Your task => The answer is all of the data repeated exactly, with each picture omitted.

Collected data entries =>
= = = = = = =

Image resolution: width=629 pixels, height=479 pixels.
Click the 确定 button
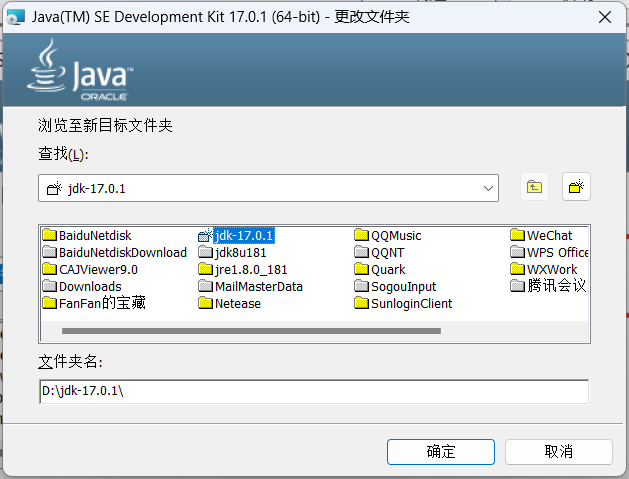(x=440, y=452)
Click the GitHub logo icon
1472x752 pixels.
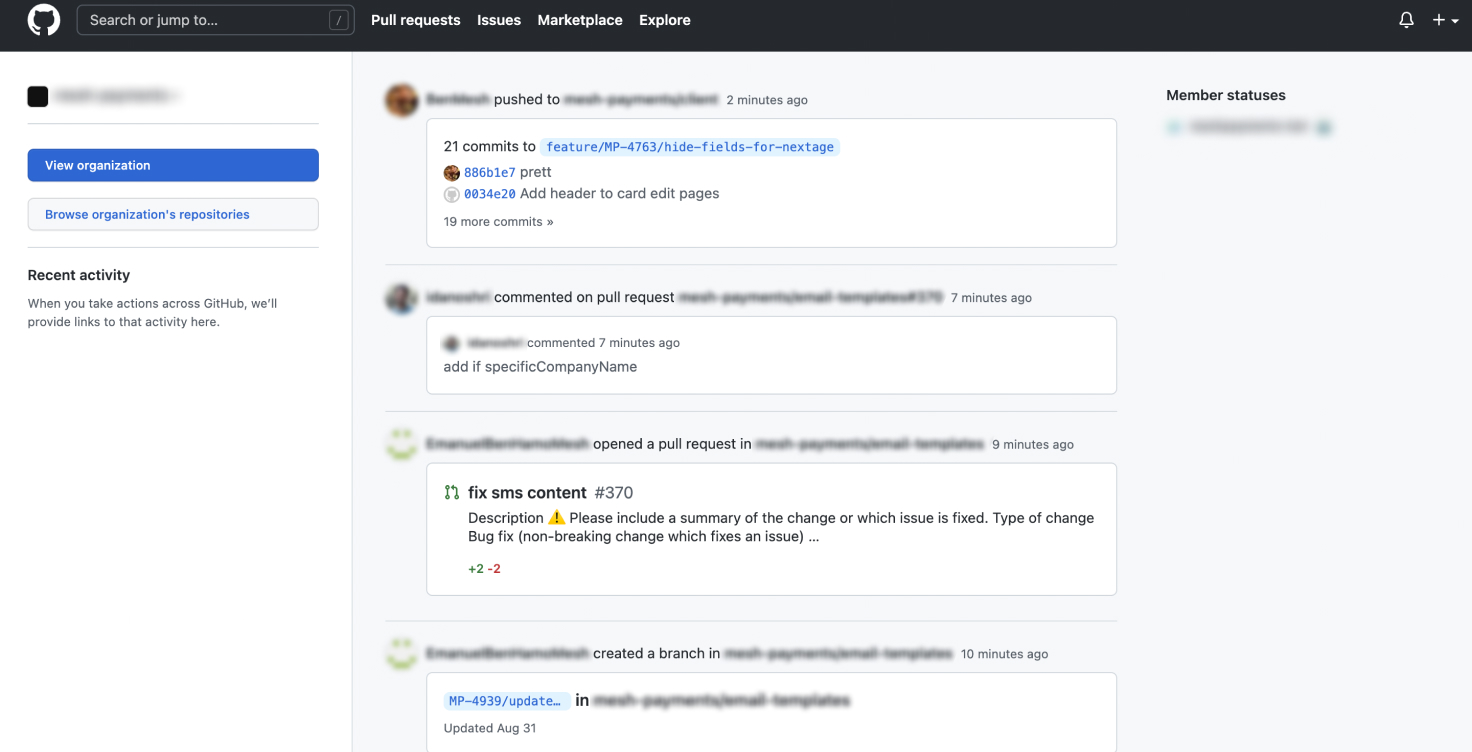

= = = = = = =

Exercise solution =>
Image resolution: width=629 pixels, height=479 pixels.
Click the 确定 button
(x=440, y=452)
Click the GitHub logo icon
1472x752 pixels.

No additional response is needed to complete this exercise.